Internment by Samira Ahmed
Set in the near-future United States, Muslim Americans are being taken to internment camps which followed book burnings, curfews, and mandatory viewing of the new president's national security addresses. Seventeen-year-old Layla Amin watches with contempt at the complicity of the community and her own parents who accept their current plight. She makes friends both within and outside the camp intent on starting a revolution that will end the violence and Islamophobia.

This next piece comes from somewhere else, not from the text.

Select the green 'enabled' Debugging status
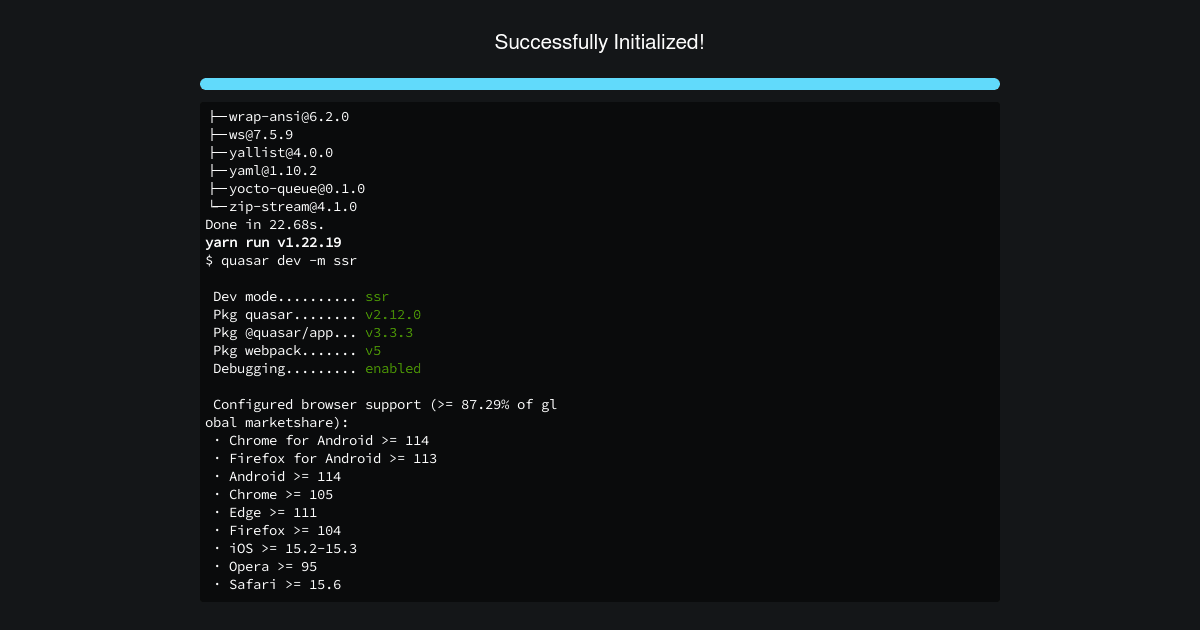(x=393, y=368)
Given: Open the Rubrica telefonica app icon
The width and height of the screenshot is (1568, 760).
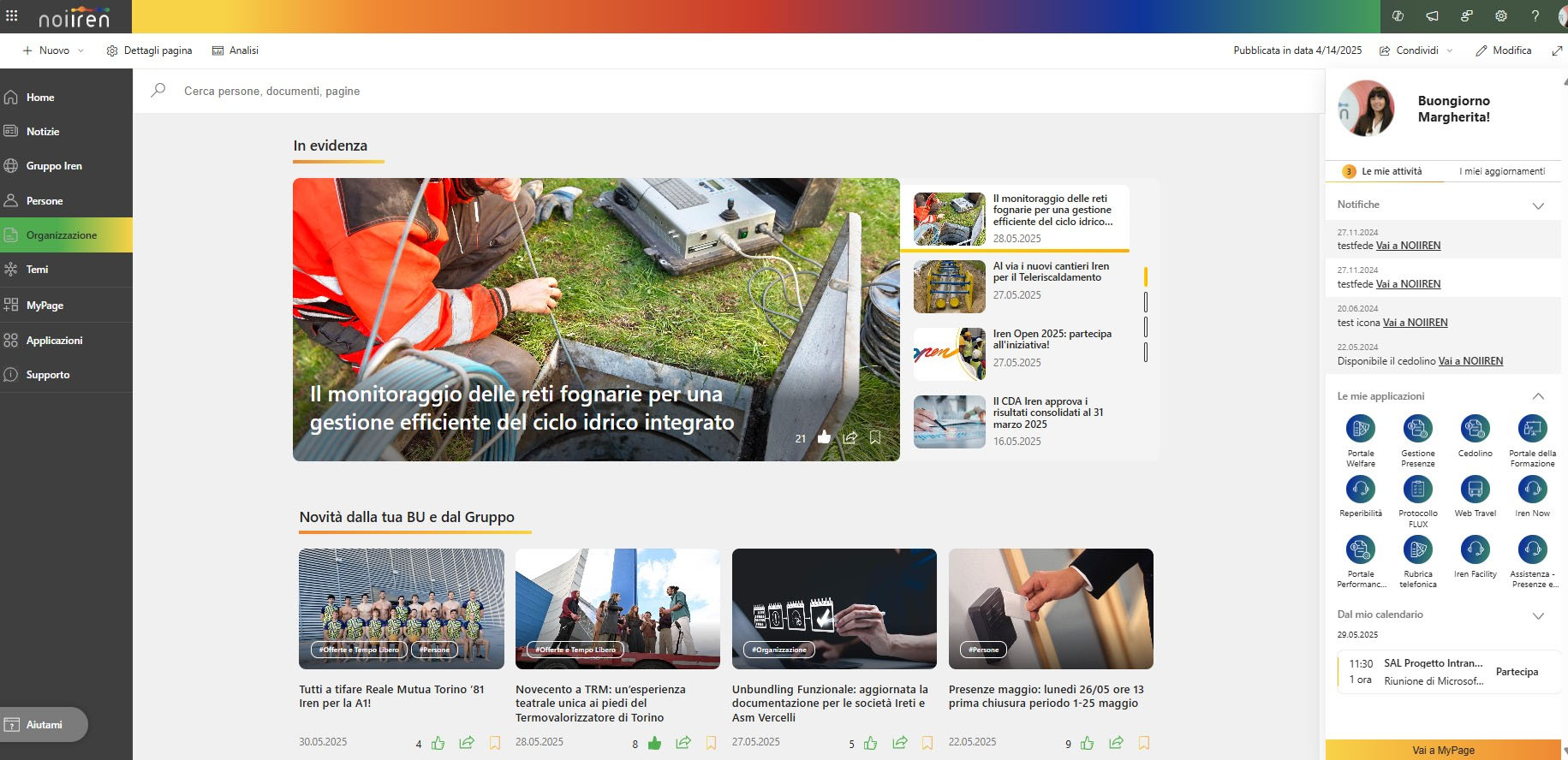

Review from School Library Journal Starred:
In a world disturbingly similar to our own, the president of the United States incites hate, sending Muslim Americans to a prison camp in the California desert, near Manzanar, where those of Japanese descent were incarcerated by the U.S. government during World War II. Seventeen-year-old Layla burns with anger—at the malevolent Director, who runs the camp; at the complicit Muslim American "minders" who work for the camp; and at those who let these injustices happen. Though Layla's parents worry about her, she is compelled to shut down the camp, with the help of fellow prisoners; her boyfriend, David, who's on the outside; and a seemingly sympathetic guard. As in Ahmed's debut, Love, Hate and Other Filters, a teen grapples with both typical adolescent concerns and burdens that weigh heavily. Layla wonders if putting her family in danger is worth taking a stand. Though this tense novel brims with action, it also gives Layla, and readers, space to contemplate questions like this. She darkly notes that those who don't know history are doomed to repeat it, yet she also realizes that "forgetting is in the American grain." Teens who finish Ahmed's captivating work won't soon overlook the ugly truths stamped into our nation's history.